Immigrant leaders hold convention

August 14, 2006|By CHICAGO TRIBUNE

CHICAGO -- The organizers of massive coast-to-coast immigrant marches tried to keep their growing national movement headed in the same direction yesterday by devising a strategy for the fall elections.

About 400 people from 25 states gathered for a two-day national convention in Hillside, Ill., to debate how best to achieve legalization for the nation's 11 million to 12 million illegal immigrants and a moratorium on raids and deportations by the U.S. Department of Homeland Security.

Immigrant leaders created their first formal national structure, taking the place of a loose catch-all of labor unions, immigrant advocacy groups, ministers and students whose informality was once viewed as a strength.

The convention appointed about 60 volunteers to form a national steering committee called the National Alliance for Immigrant Rights. The group will help coordinate a national series of events on Sept. 30 that could include pickets and prayer vigils.

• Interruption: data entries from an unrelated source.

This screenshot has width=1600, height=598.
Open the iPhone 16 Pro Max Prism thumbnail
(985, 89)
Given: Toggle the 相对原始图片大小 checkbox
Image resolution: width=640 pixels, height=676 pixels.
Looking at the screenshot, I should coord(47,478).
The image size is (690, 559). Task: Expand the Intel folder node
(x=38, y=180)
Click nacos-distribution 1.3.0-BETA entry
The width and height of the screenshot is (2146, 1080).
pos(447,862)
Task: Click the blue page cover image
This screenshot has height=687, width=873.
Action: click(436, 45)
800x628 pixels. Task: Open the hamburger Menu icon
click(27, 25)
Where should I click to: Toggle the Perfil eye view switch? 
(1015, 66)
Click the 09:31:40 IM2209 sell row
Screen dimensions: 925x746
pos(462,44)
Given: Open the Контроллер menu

U.S. Rep. Luis Gutierrez, an Illinois Democrat, told participants that they must focus on electoral strategies after mobilizing hundreds of thousands. Gutierrez said he has given up hope that Congress will pass immigration reform before November.

"It's nice to have marches. I go to all of them," Gutierrez said. "But there is something that has to happen after a march. You register to vote. Congress will only move when it is in fear of losing power."

But some lawmakers say the marches have actually mobilized the opponents of legalization as well.

On Saturday, about 20 members of the Chicago Minuteman Project, a group that opposes illegal immigration, protested the convention on a sidewalk outside the hotel. Rick Biesada, the group's director, said he was concerned about the convention's goals of more sophisticated organizing.

"I don't know what they plan to accomplish," Biesada said. "It won't be good."